* _DESCRIPTION OF THE TASK_:
Find the word "agent" in the material below and gather every line that contains it.

* _EXERCISE DATA_:

——

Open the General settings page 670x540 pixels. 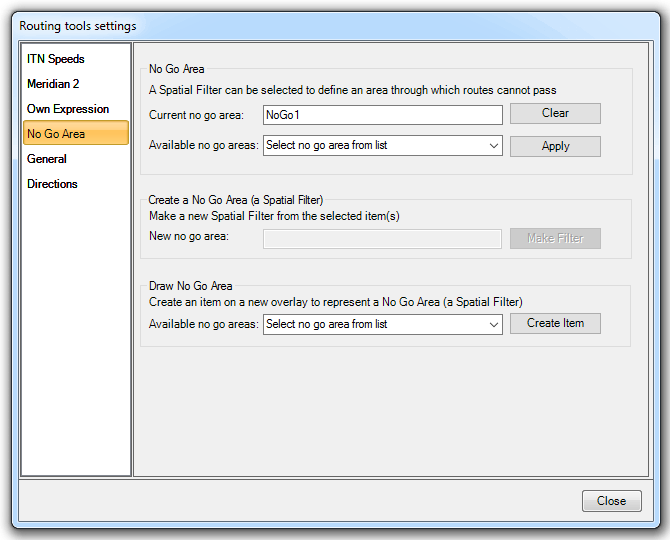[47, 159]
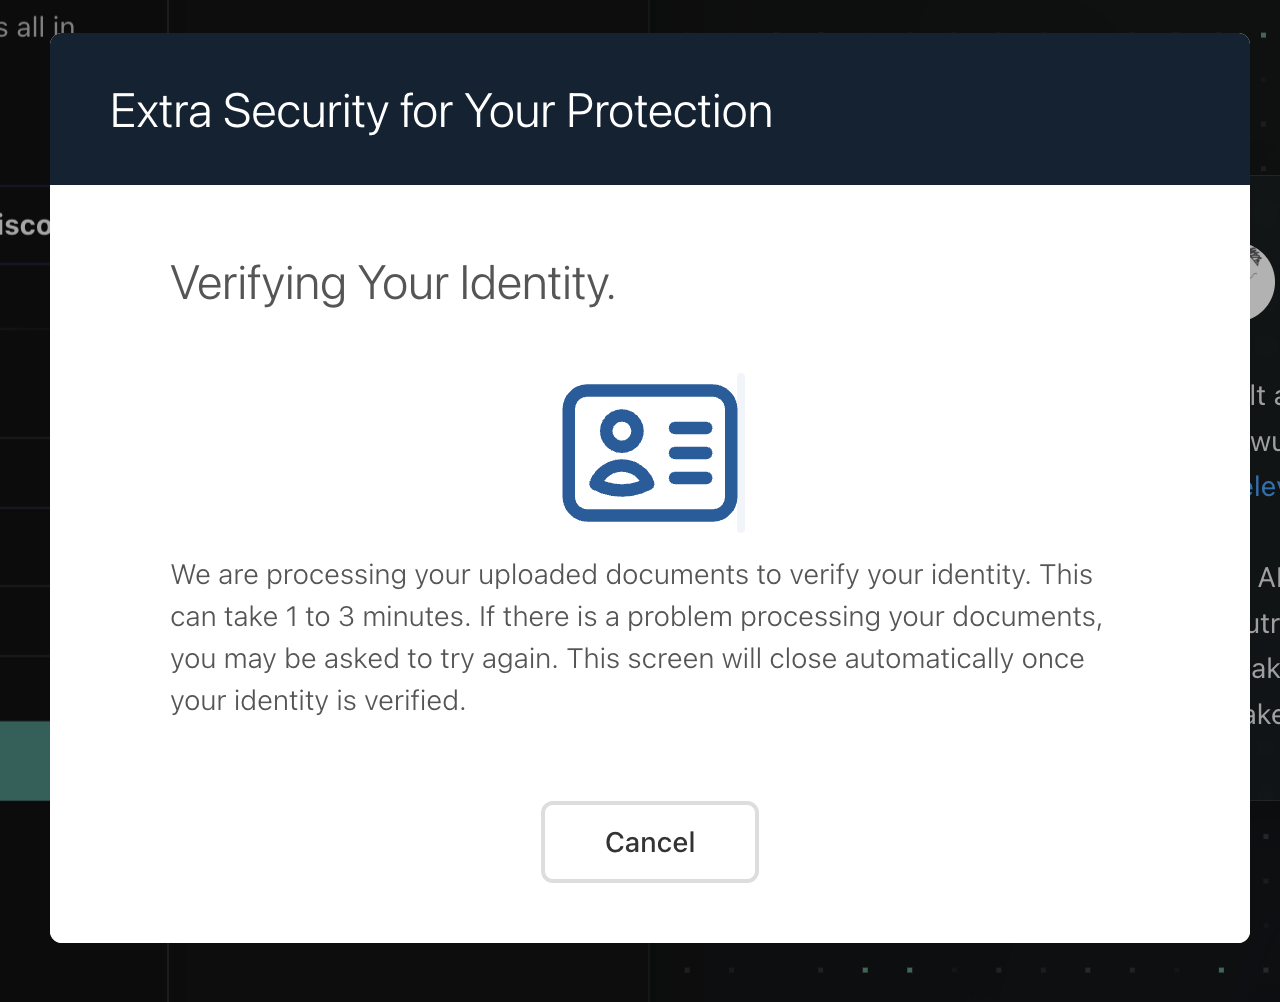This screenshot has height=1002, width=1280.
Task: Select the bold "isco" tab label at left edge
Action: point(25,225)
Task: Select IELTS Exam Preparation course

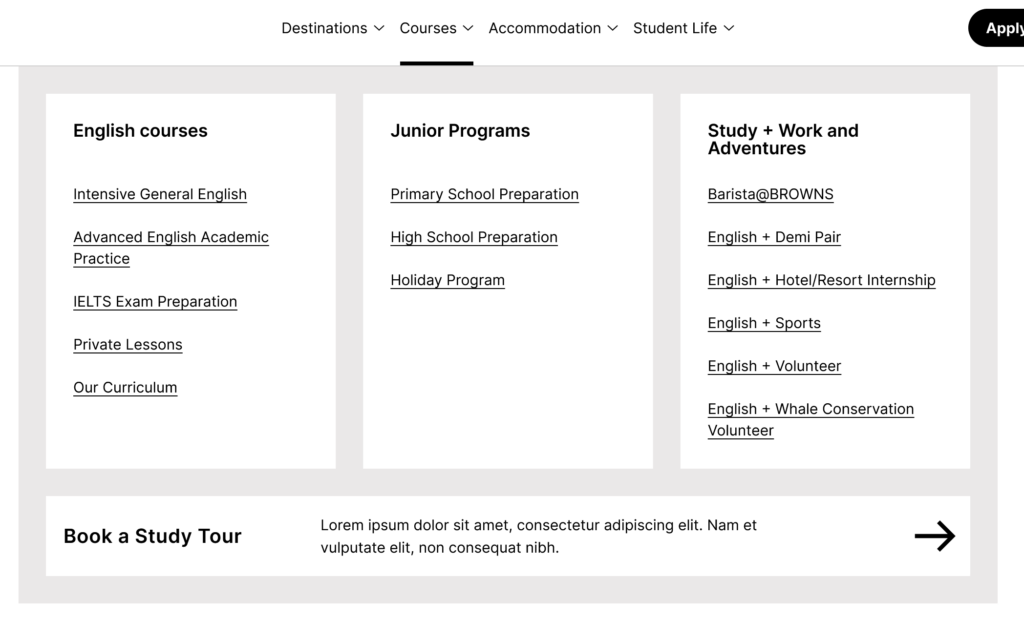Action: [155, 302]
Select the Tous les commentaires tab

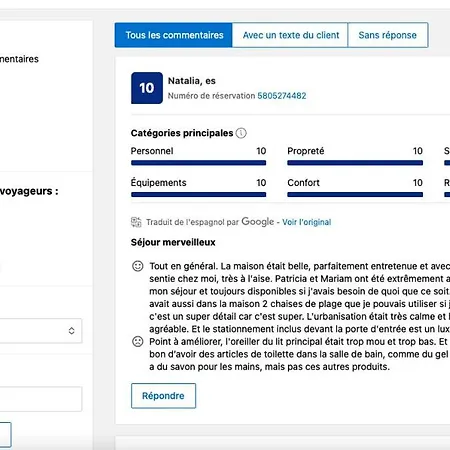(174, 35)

——

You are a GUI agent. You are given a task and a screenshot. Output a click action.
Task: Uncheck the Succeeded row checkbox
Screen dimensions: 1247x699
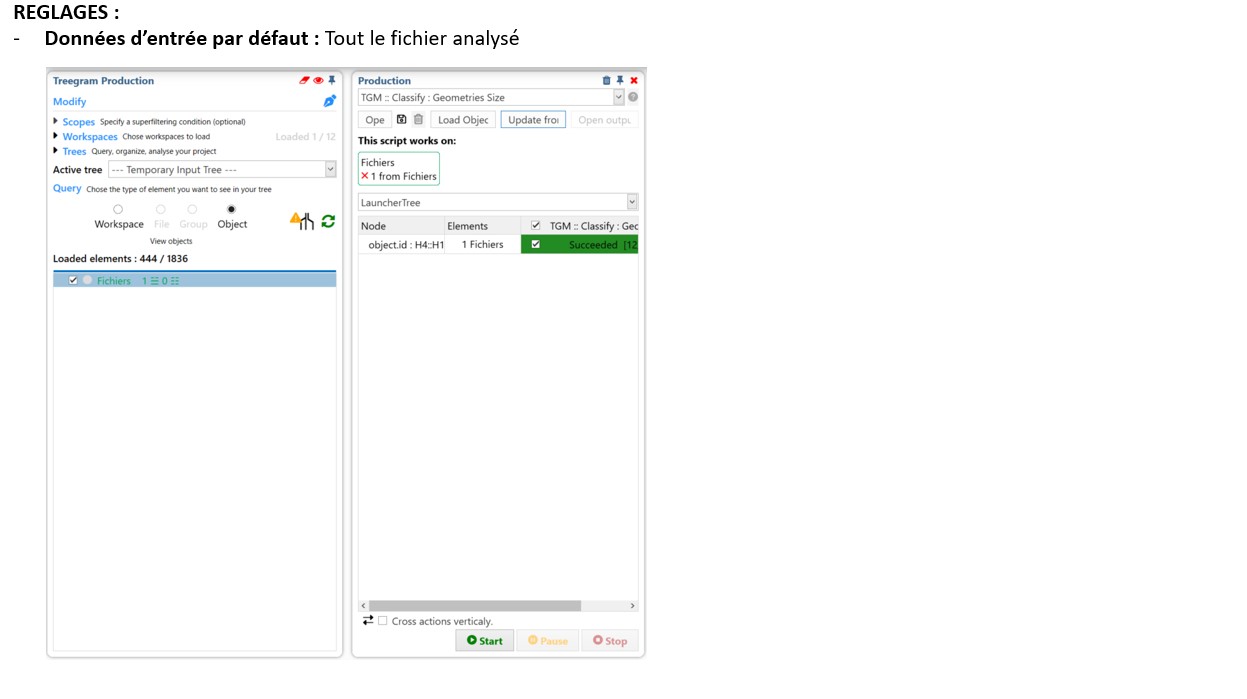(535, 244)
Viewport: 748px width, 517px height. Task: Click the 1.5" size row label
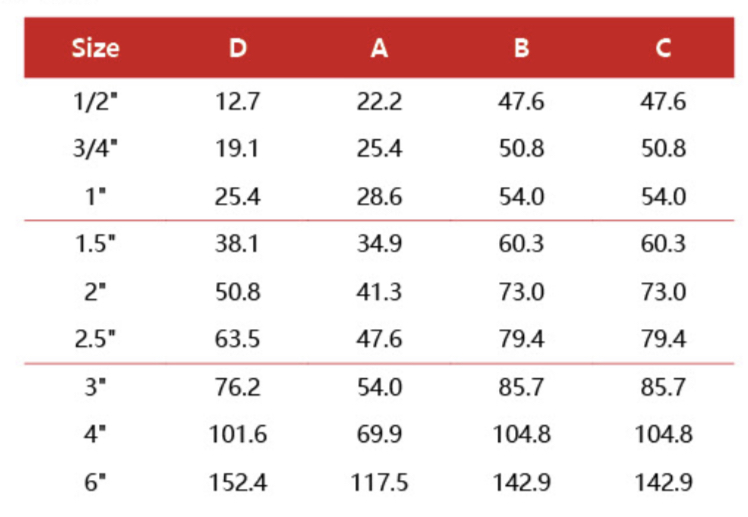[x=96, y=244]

——

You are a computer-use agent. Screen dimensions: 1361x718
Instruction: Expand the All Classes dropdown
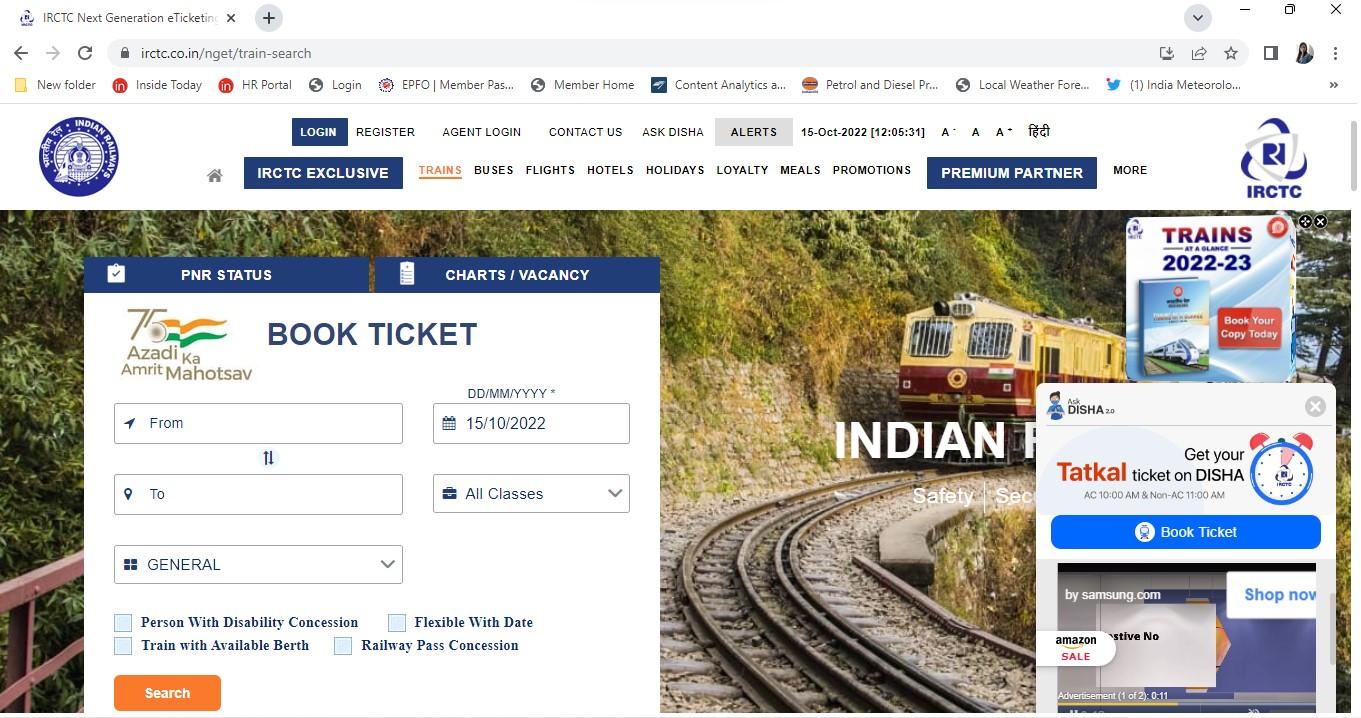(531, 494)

——

* _SOLUTION TO THIS EXERCISE_:
You are a GUI agent. You are given a task and a screenshot. Output a click action.
You are a computer-use agent. Screen dimensions: 1361x718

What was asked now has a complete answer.